History in the US has PROVEN without a doubt that across the board tax cuts increase revenue to the IRS. Every time it is tried. Now, that doesn't mean teh gov hasn't spent their brains out even more. No, when they get more money they just spend more.

Definitely have poplar opposite views to American conservatives regarding taxation, what stimulates the economy and how to propel a nation. If someone is new to the western world, who do you think they would listen to? Would they listen to an American conservative, whose only response to everything is either war, cutting any and every program or tax cuts for the rich? Or would they (alternatively) listen to an Aussie conservative? That is, someone who has propelled a country of 21 million to be a leader in the financial world. Listen to someone who has implemented strategies that have allowed a country to avoid every single recession since the 1987 recession; which was caused by the US. A country who in the worst global recession, once again caused by the US (notice the pattern), is actually lowering their unemployment rate to (5.7%), increasing their house prices ($481K) and increasing their median salary to levels unheard of by Americans ($1,109 per week), ever.
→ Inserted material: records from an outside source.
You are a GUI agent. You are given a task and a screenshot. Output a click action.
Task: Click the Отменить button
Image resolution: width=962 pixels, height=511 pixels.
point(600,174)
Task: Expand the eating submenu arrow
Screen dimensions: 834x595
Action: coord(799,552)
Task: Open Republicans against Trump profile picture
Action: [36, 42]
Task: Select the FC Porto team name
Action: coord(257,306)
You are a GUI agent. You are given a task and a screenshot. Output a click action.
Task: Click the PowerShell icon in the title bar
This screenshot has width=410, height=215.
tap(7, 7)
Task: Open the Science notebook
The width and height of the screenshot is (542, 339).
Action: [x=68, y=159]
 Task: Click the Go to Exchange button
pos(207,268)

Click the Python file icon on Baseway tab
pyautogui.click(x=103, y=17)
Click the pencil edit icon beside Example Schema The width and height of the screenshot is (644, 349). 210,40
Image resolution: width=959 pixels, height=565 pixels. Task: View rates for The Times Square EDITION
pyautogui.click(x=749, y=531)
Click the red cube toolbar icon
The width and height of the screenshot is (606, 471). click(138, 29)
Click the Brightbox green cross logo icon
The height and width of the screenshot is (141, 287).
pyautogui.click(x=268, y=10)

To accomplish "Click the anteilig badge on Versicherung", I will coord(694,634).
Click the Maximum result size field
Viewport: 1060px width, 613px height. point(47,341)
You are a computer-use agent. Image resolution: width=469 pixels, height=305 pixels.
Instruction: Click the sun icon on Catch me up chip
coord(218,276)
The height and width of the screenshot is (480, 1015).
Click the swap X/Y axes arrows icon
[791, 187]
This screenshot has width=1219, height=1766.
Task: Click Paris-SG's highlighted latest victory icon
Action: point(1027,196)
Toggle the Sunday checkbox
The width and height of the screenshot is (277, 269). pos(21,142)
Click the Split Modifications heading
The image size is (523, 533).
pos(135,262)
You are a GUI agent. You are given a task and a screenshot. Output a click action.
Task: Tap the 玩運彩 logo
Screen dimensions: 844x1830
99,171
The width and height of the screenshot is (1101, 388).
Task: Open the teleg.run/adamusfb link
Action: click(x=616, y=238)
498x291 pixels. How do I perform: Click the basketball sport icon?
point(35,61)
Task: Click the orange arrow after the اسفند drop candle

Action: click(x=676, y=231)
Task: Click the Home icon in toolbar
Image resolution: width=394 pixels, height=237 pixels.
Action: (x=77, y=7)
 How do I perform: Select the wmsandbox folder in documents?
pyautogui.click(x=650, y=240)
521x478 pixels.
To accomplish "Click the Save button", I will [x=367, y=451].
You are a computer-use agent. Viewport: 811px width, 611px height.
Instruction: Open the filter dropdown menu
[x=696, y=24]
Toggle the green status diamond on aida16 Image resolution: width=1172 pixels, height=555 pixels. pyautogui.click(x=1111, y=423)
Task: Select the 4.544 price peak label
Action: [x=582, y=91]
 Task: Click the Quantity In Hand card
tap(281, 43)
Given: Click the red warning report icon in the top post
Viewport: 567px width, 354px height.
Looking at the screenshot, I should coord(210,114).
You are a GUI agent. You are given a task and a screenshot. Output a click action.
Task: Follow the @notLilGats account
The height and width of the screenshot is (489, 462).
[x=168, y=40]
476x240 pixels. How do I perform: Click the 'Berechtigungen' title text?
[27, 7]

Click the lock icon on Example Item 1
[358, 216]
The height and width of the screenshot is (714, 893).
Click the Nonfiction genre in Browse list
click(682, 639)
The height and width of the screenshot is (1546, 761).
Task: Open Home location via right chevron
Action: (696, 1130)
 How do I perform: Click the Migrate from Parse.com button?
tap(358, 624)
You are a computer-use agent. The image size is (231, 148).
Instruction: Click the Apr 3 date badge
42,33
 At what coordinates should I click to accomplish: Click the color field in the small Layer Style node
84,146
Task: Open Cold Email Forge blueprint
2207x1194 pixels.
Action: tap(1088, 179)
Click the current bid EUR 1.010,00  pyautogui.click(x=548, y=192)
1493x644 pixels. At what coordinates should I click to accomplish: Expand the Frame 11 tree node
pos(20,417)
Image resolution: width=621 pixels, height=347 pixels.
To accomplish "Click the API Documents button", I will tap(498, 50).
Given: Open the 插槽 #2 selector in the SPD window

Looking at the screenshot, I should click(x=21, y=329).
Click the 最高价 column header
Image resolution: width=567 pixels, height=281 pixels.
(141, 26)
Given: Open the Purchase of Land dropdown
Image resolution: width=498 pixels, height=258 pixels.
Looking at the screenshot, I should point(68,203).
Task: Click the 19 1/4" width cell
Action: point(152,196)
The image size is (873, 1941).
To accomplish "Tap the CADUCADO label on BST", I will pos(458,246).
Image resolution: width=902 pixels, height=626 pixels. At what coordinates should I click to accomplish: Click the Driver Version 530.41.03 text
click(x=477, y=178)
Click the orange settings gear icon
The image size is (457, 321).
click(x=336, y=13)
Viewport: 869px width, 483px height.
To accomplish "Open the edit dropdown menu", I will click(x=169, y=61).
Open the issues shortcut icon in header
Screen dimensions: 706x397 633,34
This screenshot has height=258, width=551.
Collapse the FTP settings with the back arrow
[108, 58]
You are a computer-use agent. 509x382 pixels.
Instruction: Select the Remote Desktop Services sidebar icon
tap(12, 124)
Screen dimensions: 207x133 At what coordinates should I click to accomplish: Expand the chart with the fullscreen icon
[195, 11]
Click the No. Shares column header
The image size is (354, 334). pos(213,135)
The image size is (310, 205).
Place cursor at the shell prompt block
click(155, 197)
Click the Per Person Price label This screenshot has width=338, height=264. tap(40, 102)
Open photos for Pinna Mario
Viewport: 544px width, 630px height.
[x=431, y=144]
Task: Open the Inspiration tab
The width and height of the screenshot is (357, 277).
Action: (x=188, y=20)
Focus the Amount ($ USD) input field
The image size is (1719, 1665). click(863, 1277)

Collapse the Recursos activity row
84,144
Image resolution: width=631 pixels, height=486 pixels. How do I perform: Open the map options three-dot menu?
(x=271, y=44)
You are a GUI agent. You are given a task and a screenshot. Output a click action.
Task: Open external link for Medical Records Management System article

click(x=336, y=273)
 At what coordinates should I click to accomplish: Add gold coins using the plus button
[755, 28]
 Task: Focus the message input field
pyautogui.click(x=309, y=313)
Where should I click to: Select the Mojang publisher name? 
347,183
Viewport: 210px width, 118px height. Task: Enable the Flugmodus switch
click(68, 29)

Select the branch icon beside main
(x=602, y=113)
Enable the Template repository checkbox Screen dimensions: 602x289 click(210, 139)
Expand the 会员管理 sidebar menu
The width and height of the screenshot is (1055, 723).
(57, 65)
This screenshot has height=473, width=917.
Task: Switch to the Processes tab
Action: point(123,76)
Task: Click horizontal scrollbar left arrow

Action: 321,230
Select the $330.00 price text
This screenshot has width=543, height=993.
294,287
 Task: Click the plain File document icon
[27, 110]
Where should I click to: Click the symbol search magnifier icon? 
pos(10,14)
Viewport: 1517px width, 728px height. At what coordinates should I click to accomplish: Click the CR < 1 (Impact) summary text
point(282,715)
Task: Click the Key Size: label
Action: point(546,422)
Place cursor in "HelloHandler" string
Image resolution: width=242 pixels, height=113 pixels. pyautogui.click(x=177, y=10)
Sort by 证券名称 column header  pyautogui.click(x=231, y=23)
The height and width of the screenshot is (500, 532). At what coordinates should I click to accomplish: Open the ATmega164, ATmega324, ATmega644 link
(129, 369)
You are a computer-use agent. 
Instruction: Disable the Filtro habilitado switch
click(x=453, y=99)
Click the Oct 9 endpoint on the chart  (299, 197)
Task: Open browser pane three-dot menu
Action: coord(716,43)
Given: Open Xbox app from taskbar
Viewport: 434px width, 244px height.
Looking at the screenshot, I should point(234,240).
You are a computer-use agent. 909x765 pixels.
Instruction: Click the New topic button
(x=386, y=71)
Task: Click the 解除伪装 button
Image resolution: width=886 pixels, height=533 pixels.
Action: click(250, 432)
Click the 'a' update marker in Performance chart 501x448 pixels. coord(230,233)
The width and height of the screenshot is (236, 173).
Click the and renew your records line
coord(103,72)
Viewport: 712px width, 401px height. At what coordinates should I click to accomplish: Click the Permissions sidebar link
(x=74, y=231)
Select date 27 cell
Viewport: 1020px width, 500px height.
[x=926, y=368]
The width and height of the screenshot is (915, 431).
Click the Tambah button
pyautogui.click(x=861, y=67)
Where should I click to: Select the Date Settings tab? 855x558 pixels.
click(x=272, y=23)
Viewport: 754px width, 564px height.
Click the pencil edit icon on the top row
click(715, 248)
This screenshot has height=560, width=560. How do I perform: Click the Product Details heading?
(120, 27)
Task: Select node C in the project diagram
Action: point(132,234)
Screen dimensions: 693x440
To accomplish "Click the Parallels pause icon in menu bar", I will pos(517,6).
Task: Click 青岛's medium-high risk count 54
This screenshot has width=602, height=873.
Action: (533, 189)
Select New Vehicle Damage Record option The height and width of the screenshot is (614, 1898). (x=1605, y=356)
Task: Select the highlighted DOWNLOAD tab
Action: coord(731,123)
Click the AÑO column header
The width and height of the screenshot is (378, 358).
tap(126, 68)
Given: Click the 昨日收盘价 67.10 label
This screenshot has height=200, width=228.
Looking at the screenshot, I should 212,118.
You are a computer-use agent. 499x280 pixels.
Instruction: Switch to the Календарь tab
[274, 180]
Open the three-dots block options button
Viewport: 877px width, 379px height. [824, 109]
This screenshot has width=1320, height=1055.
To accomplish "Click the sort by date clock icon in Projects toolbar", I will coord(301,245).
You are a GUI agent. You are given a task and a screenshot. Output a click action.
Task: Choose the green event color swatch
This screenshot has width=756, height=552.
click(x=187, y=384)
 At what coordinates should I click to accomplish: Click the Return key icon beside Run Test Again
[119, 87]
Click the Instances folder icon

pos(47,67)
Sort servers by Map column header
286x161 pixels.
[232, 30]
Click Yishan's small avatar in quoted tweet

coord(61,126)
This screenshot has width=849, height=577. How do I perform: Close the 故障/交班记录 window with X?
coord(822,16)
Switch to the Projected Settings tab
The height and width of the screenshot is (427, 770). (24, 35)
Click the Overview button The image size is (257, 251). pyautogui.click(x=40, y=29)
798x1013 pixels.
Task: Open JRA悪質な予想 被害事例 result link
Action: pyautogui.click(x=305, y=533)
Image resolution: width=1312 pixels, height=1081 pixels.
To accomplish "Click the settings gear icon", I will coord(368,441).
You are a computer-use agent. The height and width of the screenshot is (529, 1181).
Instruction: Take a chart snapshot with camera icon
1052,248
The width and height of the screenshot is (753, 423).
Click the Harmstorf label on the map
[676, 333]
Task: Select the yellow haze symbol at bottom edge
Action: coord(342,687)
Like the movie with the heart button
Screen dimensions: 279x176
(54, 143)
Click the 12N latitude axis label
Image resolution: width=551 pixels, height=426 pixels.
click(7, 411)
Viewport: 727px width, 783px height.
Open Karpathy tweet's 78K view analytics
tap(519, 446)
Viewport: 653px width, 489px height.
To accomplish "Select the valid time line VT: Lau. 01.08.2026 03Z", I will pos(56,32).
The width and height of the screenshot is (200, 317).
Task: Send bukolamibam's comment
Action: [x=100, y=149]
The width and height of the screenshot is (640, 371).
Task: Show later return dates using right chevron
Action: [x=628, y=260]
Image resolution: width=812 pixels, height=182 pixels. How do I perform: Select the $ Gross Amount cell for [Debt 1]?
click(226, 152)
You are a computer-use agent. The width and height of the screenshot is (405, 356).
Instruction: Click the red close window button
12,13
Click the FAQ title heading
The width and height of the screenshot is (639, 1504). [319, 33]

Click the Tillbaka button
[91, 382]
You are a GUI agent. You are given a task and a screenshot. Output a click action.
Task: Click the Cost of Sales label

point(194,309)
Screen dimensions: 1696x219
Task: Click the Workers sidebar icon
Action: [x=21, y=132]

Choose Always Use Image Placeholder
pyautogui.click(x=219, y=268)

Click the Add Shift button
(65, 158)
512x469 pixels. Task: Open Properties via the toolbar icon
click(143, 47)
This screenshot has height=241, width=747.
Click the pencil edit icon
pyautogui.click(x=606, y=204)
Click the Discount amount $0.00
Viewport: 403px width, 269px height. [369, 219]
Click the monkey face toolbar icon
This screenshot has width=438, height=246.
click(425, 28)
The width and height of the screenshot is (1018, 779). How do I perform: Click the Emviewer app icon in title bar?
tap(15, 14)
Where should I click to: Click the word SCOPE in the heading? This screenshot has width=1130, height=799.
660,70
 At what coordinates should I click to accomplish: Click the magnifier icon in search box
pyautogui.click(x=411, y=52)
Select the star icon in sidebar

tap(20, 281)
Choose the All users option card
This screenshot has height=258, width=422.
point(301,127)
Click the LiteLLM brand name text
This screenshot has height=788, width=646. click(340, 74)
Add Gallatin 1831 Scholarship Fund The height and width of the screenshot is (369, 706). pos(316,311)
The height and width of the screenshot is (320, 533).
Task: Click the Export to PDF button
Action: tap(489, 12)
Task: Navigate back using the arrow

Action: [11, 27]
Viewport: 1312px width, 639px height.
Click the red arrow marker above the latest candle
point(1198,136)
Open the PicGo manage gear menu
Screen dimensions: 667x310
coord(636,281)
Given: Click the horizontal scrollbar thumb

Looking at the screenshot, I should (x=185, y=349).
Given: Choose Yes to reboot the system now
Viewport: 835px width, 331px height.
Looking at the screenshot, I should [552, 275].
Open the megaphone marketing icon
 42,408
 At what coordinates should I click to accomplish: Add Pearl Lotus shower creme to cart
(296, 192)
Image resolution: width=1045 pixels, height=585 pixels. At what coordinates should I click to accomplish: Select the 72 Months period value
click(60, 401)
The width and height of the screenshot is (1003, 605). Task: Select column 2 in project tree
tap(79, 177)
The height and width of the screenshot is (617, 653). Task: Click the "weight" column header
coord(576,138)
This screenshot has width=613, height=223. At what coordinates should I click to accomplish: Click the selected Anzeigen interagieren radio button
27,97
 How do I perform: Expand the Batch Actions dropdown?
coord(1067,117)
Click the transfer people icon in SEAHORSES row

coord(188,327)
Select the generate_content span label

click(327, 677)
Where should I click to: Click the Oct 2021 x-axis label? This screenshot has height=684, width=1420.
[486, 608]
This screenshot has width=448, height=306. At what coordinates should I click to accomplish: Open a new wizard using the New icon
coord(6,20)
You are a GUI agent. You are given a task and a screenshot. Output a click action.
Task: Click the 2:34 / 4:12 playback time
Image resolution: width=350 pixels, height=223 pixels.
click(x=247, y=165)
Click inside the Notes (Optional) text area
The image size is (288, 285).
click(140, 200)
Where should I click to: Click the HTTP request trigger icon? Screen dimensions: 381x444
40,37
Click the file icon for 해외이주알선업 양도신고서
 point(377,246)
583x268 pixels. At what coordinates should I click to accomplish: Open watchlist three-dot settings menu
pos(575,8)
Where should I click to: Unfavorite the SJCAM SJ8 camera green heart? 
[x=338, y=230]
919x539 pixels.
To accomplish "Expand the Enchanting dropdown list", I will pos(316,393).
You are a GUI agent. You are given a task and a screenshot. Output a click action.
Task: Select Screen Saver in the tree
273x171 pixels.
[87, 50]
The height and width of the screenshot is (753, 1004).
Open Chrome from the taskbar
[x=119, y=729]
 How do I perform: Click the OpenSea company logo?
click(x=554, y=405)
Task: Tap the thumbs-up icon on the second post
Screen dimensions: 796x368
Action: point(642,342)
As I have said before, would you listen to Chrysler and GM for advice on how to build a car or Toyota, and Honda. It's ridiculous to think you can use the same strategy, year after year, for every problem. Or use examples from 20, 50 or 80 years ago to justify the present. The world and economic environment is nothing like that of then. Aka time for new strategies.

Edited by Booyah!

According to the Internal Revenue Service, the 400 richest American households earned a total of $US138 billion, up from $US105 billion a year earlier. That's an average of $US345 million each, on which they paid a tax rate of just 16.6 per cent.